§ Your task
Please repeat the section of the mailing-list post that begins with the words "A potential solution" and ends with "1 && !dev->states_usage[idx-1].disable)", swapping "hunk" for "block".

§ Text

Re: [RFC PATCH v2 0/1] cpuidle: teo: Introduce optional util-awareness

From: Lukasz Luba
Date: Thu Oct 27 2022 - 15:56:26 EST


Hi Doug,

Thank you for your effort in testing these patches and different
governors. We really appreciate that, since this helped us to
better understand the platform that you are using. It is different
to what we have and our workloads. That's why I have some comments.

It would be hard to combine these two worlds and requirements.
I have some concerns to the tests, the setup and the platform.
I can see a reason why this patch has to prove the
strengths on this platform and environment.
Please see my comments below.

On 10/13/22 23:12, Doug Smythies wrote:
Hi All,

On Thu, Oct 13, 2022 at 4:12 AM Kajetan Puchalski
<kajetan.puchalski@xxxxxxx> wrote:
On Wed, Oct 12, 2022 at 08:50:39PM +0200, Rafael J. Wysocki wrote:
On Mon, Oct 3, 2022 at 4:50 PM Kajetan Puchalski
<kajetan.puchalski@xxxxxxx> wrote:
...

On the Intel & power usage angle you might have seen in the discussion,
Doug sent me some interesting data privately. As far as I can tell the
main issue there is that C0 on Intel doesn't actually do power saving so
moving the state selection down to it is a pretty bad idea because C1
could be very close in terms of latency and save much more power.

A potential solution could be altering the v2 to only decrease the state
selection by 1 if it's above 1, ie 2->1 but not 1->0. It's fine for us
because arm systems with 2 states use the early exit path anyway. It'd
just amount to changing this hunk:

+ if (cpu_data->utilized && idx > 0 && !dev->states_usage[idx-1].disable)
+ idx--;

to:

+ if (cpu_data->utilized && idx > 1 && !dev->states_usage[idx-1].disable)
+ idx--;

What would you think about that? Should make it much less intense for
Intel systems.

I tested the above, which you sent me as patch version v2-2.

By default, my Intel i5-10600K has 4 idle states:

$ grep . /sys/devices/system/cpu/cpu7/cpuidle/state*/name
/sys/devices/system/cpu/cpu7/cpuidle/state0/name:POLL

This active polling state type worries me a bit. We don't have
such on our platforms. Our shallowest idle state is really different.
We don't have active polling and there is no need for such.

/sys/devices/system/cpu/cpu7/cpuidle/state1/name:C1_ACPI
/sys/devices/system/cpu/cpu7/cpuidle/state2/name:C2_ACPI
/sys/devices/system/cpu/cpu7/cpuidle/state3/name:C3_ACPI

Idle driver governor legend:
teo: the normal teo idle governor
menu: the normal menu idle governor
util or v1: the original patch
util-v2 or v2: V2 of the patch
util-v2-2 or v2-2: the suggestion further up in this thread.

Test 1: Timer based periodic:

A load sweep from 0 to 100%, then 100% to 0, first 73 hertz, then 113,
211,347 and finally 401 hertz work/sleep frequency. Single thread.

[Records]
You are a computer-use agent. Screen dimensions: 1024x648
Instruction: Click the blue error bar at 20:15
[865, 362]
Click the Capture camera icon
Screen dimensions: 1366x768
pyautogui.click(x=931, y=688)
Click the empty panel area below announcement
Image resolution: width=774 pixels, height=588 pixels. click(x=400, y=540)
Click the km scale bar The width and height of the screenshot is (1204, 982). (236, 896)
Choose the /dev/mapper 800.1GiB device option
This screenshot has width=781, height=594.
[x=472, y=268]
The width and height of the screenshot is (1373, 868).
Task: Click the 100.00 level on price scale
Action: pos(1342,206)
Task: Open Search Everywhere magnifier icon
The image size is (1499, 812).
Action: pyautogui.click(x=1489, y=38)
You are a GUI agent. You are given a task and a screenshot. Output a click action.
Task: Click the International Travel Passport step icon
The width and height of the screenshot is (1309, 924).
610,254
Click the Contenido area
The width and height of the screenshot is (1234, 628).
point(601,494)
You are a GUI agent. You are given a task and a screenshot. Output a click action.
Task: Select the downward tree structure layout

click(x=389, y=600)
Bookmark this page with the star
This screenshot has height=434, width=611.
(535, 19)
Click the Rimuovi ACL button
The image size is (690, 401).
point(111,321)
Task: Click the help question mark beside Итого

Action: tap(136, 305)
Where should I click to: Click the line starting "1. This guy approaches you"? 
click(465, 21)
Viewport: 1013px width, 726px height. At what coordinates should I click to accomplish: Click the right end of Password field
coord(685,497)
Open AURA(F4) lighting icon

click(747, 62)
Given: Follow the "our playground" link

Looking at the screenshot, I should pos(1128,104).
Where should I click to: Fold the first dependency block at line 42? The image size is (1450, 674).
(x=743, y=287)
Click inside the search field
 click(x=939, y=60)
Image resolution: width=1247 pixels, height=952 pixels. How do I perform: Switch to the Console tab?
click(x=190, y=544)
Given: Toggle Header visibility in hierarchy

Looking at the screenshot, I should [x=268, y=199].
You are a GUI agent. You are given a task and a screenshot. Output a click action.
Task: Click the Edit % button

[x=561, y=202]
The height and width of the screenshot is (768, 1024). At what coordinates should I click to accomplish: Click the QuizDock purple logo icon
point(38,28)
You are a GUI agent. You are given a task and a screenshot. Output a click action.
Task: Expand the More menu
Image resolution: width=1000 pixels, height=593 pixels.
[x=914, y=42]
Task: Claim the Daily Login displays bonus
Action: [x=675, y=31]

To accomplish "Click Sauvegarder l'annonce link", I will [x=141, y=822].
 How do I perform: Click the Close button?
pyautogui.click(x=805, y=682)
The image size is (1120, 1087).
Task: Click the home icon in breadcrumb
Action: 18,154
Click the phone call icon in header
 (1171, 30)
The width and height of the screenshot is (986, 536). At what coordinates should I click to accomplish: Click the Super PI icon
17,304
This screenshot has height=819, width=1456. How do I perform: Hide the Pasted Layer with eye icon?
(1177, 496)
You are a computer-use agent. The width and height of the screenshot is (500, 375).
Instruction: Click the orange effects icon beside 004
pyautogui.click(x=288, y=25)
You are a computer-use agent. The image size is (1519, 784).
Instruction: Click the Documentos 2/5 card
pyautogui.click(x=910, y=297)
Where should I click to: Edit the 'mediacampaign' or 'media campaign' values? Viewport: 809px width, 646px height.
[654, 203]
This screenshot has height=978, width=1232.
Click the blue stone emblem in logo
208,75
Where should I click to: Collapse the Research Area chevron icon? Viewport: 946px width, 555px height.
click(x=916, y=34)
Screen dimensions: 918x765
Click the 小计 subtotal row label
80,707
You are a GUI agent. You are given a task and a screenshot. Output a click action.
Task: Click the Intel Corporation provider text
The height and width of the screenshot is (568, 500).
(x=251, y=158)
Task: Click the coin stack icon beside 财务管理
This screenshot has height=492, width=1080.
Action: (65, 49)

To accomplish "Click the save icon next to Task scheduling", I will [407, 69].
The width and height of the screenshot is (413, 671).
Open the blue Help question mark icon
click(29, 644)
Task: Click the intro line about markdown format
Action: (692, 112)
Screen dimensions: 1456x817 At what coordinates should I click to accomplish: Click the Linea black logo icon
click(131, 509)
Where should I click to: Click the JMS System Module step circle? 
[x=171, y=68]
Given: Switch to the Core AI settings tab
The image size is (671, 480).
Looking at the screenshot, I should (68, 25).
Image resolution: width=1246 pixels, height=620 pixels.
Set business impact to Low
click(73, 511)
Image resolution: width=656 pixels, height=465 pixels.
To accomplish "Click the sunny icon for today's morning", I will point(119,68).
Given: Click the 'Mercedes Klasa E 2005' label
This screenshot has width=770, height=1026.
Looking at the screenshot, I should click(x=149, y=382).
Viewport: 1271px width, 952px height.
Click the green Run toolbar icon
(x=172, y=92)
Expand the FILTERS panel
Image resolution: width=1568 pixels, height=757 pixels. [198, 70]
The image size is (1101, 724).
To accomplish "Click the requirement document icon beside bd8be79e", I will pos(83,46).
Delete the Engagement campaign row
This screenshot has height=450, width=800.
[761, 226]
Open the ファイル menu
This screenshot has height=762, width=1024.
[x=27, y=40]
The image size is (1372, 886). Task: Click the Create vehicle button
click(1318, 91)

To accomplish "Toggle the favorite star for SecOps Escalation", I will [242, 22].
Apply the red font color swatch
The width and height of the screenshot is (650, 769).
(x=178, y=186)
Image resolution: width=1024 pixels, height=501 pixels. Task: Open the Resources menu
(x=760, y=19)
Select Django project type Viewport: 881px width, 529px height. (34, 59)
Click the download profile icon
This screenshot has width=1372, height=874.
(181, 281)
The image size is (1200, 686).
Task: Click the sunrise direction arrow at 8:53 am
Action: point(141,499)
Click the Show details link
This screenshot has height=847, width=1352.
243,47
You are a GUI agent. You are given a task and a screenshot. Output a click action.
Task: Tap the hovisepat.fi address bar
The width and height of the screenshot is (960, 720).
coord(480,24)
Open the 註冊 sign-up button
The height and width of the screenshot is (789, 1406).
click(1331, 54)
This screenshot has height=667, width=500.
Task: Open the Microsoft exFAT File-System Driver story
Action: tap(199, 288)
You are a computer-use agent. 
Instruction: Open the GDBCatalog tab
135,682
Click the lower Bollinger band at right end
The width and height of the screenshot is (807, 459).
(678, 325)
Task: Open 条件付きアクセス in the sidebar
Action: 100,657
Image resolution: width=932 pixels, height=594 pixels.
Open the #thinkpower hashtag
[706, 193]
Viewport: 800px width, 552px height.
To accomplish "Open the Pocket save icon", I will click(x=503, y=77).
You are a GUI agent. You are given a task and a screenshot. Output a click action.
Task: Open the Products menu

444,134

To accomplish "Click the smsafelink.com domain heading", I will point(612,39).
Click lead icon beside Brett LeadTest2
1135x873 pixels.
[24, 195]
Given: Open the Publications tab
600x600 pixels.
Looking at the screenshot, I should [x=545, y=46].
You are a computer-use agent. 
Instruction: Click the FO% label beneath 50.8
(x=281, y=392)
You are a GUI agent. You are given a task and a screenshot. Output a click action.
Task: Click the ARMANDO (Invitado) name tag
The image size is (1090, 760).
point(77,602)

§ The result
A potential solution could be altering the v2 to only decrease the state
selection by 1 if it's above 1, ie 2->1 but not 1->0. It's fine for us
because arm systems with 2 states use the early exit path anyway. It'd
just amount to changing this block:

+ if (cpu_data->utilized && idx > 0 && !dev->states_usage[idx-1].disable)
+ idx--;

to:

+ if (cpu_data->utilized && idx > 1 && !dev->states_usage[idx-1].disable)